Moore views totalitarian Islam the way Wallace viewed communism: As a phantom, a ruse employed by the only enemies that matter, those on the right. Saudi extremists may have brought down the Twin Towers, but the real menace is the Carlyle Group. Today, most liberals naïvely consider Moore a useful ally, a bomb-thrower against a right-wing that deserves to be torched. What they do not understand is that his real casualties are on the decent left.
...Like the softs of the early cold war, MoveOn sees threats to liberalism only on the right. And thus, it makes common cause with the most deeply illiberal elements on the international left.
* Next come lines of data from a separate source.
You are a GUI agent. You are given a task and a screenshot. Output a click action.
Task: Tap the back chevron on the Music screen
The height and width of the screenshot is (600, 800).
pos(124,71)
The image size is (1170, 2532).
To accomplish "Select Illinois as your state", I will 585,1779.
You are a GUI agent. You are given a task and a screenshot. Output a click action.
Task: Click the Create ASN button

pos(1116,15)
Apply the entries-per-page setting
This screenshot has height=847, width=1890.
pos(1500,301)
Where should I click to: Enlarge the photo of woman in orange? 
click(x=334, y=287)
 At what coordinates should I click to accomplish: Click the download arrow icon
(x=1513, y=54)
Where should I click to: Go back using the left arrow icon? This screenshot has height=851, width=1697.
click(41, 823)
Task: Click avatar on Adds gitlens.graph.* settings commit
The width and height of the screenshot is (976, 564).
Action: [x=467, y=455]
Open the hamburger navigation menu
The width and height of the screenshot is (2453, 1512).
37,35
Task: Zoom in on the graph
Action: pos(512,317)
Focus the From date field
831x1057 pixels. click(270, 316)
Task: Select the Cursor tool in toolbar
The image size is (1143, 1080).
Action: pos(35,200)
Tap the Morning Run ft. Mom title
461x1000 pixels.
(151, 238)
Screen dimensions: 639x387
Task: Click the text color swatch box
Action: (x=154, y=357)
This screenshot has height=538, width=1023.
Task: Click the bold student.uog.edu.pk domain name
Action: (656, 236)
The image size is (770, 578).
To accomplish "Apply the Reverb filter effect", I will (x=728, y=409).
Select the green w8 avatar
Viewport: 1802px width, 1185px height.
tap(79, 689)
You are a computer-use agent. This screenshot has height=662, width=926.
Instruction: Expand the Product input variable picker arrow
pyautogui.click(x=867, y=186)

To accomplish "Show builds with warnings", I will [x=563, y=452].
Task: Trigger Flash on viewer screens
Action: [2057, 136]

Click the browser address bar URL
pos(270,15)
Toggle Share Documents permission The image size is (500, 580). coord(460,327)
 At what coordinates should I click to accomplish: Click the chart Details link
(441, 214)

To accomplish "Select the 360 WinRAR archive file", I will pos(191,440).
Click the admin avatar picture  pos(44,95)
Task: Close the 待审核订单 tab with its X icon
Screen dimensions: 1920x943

In its campaign against the Iraq war, MoveOn urged its supporters to participate in protests co-sponsored by International answer, a front for the World Workers Party, which has defended Saddam, Slobodan Milosevic, and Kim Jong Il. When George Packer, in The New York Times Magazine, asked Pariser about sharing the stage with apologists for dictators, he replied, "I'm personally against defending Slobodan Milosevic and calling North Korea a socialist heaven, but it's just not relevant right now."
Pariser's words could serve as the slogan for today's softs, who do not see the fight against dictatorship and jihad as relevant to their brand of liberalism. When The New York Times asked delegates to this summer's Democratic and Republican conventions which issues were most important, only 2 percent of Democrats mentioned terrorism, compared with 15 percent of Republicans. One percent of Democrats mentioned defense, compared with 15 percent of Republicans. And 1 percent of Democrats mentioned homeland security, compared with 8 percent of Republicans.